PROMPT: Copy the data lines from the one containing "Given: Open Timesheets in the sidebar" through the one containing "pyautogui.click(x=930, y=196)", both included, and reproduce them without any change.

Entries for locating text and elements
§ §

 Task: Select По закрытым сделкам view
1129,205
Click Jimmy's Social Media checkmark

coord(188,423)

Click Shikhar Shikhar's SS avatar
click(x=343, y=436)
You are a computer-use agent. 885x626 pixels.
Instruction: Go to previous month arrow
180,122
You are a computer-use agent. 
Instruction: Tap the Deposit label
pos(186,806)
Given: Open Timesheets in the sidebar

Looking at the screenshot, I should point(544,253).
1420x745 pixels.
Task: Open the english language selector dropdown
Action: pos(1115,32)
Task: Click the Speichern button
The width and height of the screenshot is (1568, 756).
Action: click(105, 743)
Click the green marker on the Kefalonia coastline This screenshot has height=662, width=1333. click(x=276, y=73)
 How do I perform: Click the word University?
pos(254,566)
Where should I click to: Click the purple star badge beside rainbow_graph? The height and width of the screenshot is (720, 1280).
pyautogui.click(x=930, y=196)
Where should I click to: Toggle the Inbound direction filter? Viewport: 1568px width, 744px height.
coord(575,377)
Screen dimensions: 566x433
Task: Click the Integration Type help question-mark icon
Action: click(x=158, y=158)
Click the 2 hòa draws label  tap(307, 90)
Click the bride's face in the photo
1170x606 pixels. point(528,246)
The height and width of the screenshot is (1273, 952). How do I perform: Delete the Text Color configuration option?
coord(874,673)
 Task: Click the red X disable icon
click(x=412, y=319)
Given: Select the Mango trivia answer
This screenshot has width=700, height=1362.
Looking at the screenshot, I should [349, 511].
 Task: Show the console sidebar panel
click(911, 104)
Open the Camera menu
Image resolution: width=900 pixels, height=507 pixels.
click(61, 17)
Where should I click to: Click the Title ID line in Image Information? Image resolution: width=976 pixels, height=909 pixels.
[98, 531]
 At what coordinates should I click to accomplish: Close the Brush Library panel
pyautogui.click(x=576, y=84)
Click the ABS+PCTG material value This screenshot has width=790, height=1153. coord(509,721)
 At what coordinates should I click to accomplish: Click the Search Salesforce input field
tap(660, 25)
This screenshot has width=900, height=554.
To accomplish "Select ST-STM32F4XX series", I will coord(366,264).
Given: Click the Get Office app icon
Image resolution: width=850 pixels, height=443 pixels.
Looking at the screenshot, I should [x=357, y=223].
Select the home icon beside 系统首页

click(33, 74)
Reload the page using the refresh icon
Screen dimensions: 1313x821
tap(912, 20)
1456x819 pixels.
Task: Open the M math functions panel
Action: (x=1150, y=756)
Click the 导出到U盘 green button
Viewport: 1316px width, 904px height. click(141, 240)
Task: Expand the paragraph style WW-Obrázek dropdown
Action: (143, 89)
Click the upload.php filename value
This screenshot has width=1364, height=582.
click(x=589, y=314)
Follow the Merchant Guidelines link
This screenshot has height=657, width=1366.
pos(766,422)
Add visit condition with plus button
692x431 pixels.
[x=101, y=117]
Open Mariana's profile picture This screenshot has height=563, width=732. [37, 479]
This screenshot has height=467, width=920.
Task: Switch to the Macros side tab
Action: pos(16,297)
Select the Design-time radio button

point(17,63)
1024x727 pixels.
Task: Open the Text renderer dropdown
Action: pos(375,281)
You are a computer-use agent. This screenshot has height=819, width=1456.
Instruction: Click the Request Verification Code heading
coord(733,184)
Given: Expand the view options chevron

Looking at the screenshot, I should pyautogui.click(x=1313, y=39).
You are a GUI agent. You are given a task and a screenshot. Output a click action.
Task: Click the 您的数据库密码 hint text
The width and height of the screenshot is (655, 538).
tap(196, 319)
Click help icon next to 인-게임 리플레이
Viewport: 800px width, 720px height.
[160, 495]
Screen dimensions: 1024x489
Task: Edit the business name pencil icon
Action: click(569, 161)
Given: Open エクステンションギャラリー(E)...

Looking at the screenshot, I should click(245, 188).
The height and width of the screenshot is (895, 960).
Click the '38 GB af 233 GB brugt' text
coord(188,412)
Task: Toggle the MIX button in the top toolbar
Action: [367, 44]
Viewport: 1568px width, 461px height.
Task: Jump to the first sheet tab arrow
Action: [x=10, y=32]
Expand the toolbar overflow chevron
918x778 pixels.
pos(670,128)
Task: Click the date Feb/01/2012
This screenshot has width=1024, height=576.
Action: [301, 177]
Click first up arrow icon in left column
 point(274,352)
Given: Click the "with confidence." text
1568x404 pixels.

§ §

FULL ANSWER:
Given: Open Timesheets in the sidebar

Looking at the screenshot, I should point(544,253).
1420x745 pixels.
Task: Open the english language selector dropdown
Action: pos(1115,32)
Task: Click the Speichern button
The width and height of the screenshot is (1568, 756).
Action: click(105, 743)
Click the green marker on the Kefalonia coastline This screenshot has height=662, width=1333. click(x=276, y=73)
 How do I perform: Click the word University?
pos(254,566)
Where should I click to: Click the purple star badge beside rainbow_graph? The height and width of the screenshot is (720, 1280).
pyautogui.click(x=930, y=196)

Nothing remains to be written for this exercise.